**SUPPLIED RECORDS**
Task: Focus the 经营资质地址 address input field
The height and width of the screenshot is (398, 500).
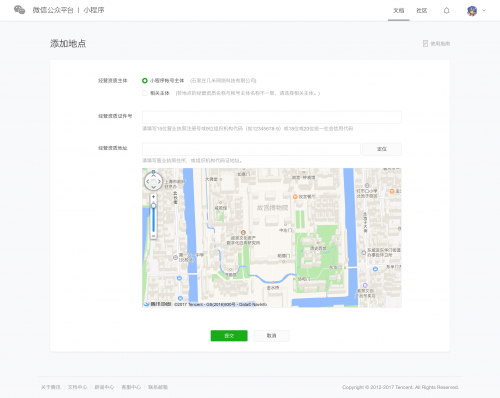Action: (251, 149)
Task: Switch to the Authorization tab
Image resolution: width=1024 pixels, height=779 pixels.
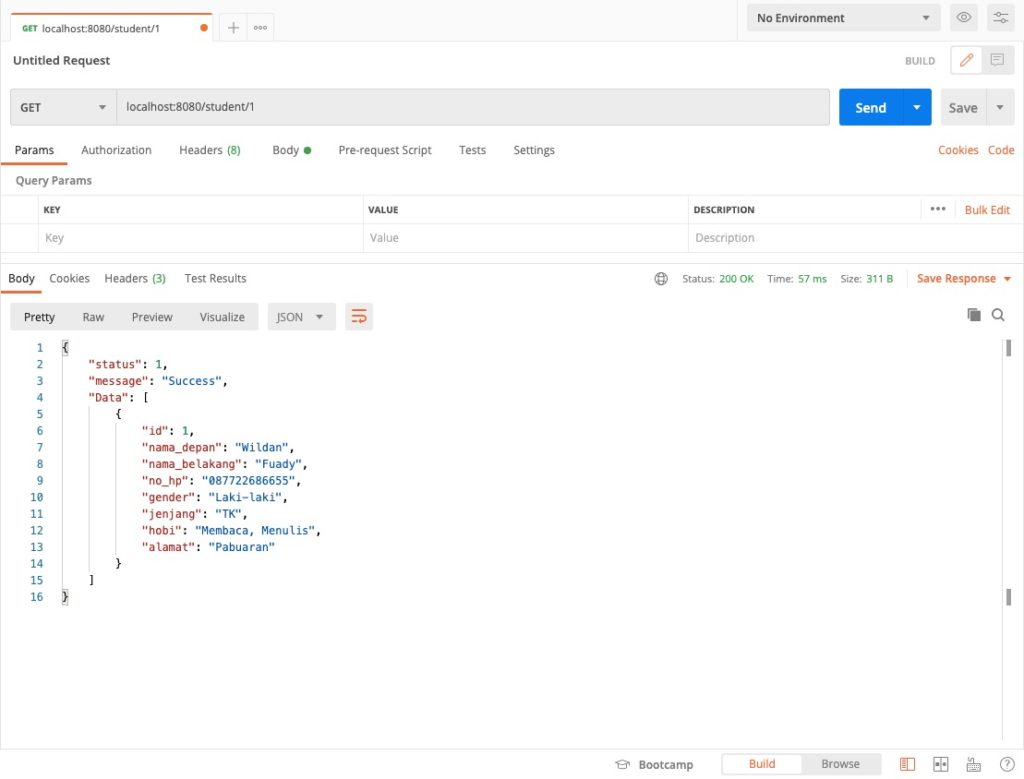Action: (x=116, y=150)
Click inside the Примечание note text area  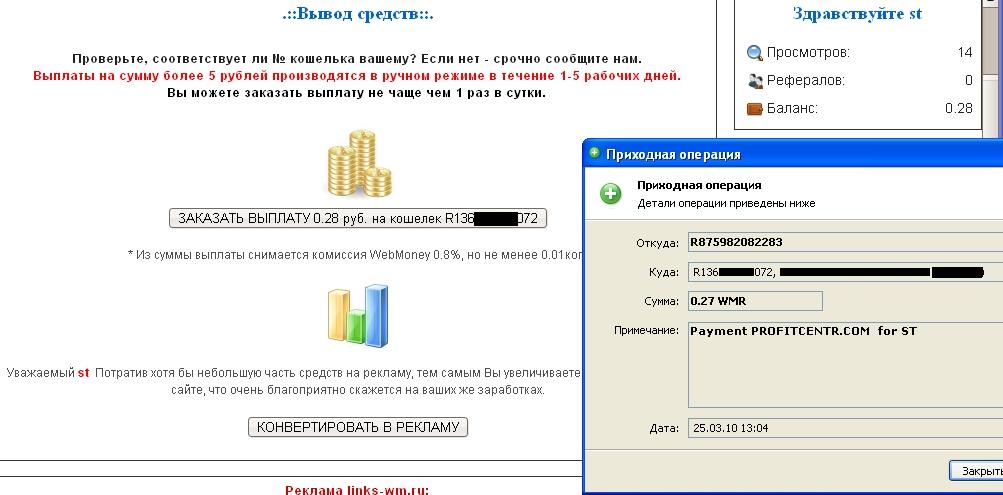[840, 365]
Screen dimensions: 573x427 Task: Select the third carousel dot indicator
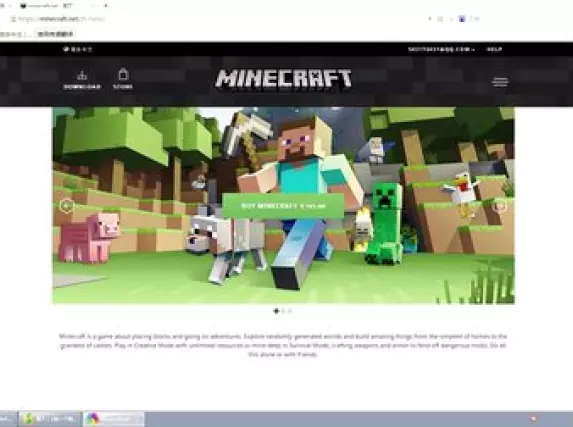point(290,311)
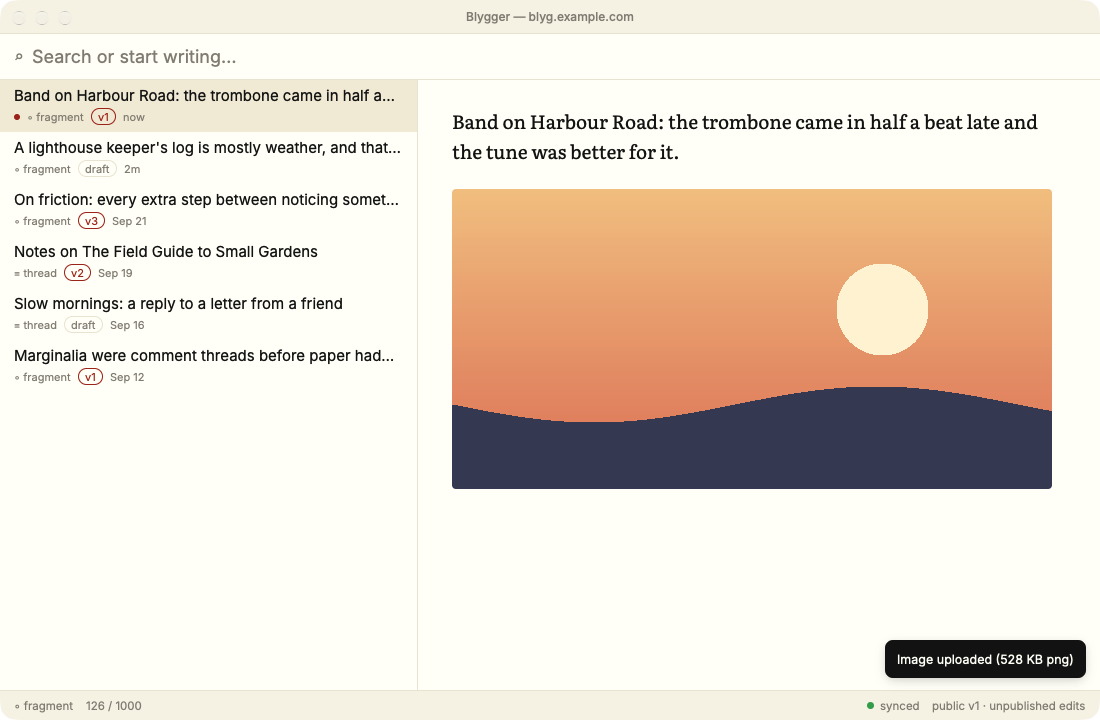Select the sunset image in the editor
The height and width of the screenshot is (720, 1100).
pos(751,339)
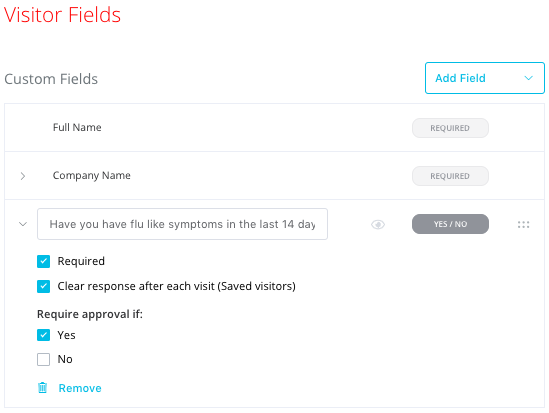Uncheck the Yes approval checkbox
The height and width of the screenshot is (413, 549).
click(x=43, y=335)
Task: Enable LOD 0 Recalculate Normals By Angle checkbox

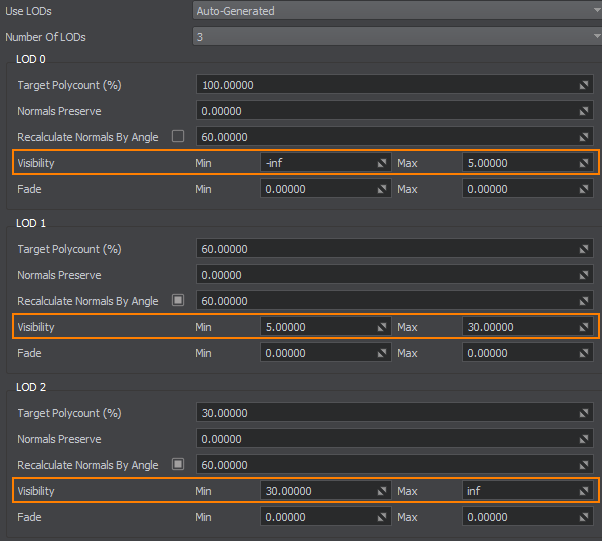Action: coord(178,136)
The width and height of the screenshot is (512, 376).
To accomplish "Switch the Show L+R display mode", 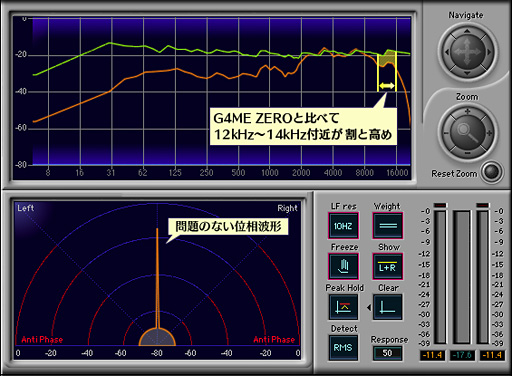I will [388, 266].
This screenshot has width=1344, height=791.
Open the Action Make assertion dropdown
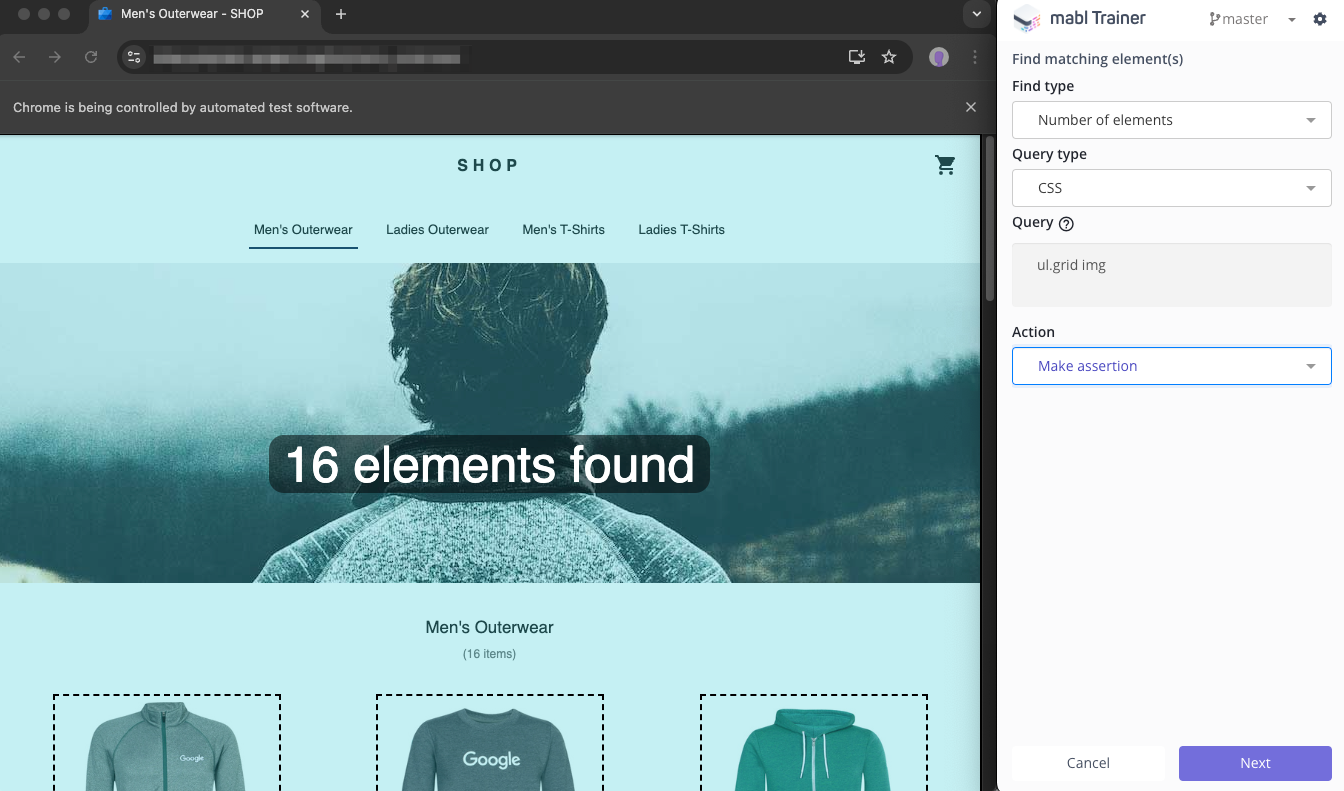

**PROBLEM TO WORK ON**
Every line from the one containing "This screenshot has width=1344, height=791." through the end of the records is to be returned exactly, and those lines alone; pictures are dropped.

**ANSWER BOX**
This screenshot has width=1344, height=791.
Open the Action Make assertion dropdown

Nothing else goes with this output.